In the early 1960s, in a wonderful fraternity at the University of Missouri, I witnessed a terrific prank that served a purpose.

On Sundays, the fraternity house was dark, meaning no meals were served. It was a day to give the staff off and a chance for the brothers to share the camaraderie of some of the local eating establishments.

One of the guys was, let’s say, extraordinarily frugal. His mother would send him all sorts of canned goods which he kept on his closet shelf in an extraordinary filing fashion. They were in alphabetical order — alphabet vegetable soup, beef stew, SpaghettiOs, etc. He had a one-burner hot plate and a pot and spent Sunday nights by himself, eating his favorite foods from the cans he meticulously set up.

We wanted to get him out and enjoy dinner with the rest of us. So, of course, we went to the major prankster in the house to solve the problem.

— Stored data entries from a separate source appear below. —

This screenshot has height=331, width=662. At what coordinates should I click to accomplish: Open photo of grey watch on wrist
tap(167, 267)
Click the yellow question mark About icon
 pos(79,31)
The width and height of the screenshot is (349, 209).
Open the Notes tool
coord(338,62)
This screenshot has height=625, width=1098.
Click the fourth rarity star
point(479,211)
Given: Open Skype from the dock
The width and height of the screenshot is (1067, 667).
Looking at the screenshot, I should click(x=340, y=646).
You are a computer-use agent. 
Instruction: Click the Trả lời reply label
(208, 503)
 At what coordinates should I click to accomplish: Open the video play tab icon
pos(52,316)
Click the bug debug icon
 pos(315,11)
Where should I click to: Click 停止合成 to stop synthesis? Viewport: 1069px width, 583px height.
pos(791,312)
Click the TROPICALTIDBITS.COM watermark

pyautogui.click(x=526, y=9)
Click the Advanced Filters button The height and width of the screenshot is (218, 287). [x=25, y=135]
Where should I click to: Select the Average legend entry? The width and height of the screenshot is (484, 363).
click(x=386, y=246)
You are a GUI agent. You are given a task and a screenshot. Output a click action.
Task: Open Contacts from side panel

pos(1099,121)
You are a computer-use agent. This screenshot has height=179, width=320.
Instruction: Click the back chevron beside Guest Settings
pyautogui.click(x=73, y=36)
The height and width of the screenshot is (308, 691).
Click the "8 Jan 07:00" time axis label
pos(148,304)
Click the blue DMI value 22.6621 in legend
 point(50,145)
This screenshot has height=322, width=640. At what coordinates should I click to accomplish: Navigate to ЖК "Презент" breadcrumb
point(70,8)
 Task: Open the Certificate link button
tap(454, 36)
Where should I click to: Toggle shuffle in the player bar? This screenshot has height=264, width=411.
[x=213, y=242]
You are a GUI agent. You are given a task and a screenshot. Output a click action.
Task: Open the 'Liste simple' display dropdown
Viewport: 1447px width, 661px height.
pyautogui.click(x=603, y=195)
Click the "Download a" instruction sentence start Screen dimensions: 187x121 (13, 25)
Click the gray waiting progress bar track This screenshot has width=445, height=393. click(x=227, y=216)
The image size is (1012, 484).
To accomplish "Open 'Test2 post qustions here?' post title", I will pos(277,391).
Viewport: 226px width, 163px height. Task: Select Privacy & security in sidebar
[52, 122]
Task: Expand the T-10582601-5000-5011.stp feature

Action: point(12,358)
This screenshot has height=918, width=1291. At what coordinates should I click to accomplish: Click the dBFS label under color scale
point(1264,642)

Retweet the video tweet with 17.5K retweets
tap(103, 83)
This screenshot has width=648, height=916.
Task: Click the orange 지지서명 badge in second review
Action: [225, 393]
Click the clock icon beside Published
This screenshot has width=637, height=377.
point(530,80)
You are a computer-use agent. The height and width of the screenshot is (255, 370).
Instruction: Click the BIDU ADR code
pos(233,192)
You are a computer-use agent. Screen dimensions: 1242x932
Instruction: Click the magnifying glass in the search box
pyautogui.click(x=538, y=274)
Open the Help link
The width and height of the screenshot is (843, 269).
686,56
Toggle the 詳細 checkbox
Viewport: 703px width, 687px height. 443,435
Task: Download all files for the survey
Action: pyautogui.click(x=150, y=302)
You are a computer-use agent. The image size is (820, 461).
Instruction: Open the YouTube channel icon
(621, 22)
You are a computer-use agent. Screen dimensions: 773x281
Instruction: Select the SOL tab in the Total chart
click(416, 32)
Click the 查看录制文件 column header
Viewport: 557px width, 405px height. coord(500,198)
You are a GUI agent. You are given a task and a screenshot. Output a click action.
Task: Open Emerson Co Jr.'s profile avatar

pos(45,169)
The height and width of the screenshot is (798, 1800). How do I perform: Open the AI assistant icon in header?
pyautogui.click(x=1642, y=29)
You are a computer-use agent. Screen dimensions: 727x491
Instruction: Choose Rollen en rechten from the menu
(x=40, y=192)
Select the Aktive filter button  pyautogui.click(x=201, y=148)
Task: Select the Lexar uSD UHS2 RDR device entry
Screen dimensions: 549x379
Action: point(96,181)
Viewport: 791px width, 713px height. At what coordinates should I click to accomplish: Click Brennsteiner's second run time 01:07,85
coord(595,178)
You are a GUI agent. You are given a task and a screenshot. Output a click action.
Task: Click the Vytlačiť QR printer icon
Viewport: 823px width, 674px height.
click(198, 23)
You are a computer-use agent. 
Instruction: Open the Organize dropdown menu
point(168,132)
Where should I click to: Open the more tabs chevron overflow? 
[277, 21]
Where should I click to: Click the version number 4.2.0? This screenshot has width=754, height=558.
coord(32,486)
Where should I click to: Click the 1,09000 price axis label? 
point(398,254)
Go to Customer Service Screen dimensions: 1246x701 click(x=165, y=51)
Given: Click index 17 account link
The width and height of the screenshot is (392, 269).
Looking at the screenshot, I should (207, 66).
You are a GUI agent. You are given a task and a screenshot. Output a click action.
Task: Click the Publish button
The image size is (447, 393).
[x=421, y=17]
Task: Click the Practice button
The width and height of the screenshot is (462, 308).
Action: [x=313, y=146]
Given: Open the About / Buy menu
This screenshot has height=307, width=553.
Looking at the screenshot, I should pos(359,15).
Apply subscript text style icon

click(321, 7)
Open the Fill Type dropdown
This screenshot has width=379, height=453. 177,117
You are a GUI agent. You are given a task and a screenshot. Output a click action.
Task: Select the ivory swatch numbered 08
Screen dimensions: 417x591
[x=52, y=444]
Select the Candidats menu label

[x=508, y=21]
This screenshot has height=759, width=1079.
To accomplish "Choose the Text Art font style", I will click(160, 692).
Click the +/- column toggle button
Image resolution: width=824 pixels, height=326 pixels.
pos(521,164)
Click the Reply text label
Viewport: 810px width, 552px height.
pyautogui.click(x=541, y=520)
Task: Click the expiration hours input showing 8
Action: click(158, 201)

One Sunday afternoon, before dinner, he went into our frugal friend’s room, mixed up all the cans on the shelf and took off each and every label. He marked nothing. In those days all the cans looked exactly alike and it would be impossible for anyone to know whether he was opening split pea soup or baked beans.

I'll never forget our fraternity brother's face when he went to his closet storehouse that Sunday night (we were all visiting his roommate), nor will I forget the cry he yelled out, and then quietly said, "What are we waiting for, let’s go to dinner."

After all these years, I don't know what became of my "canned goods brother." However the great prankster became a U.S. attorney, and later an appellate judge for the State of Missouri.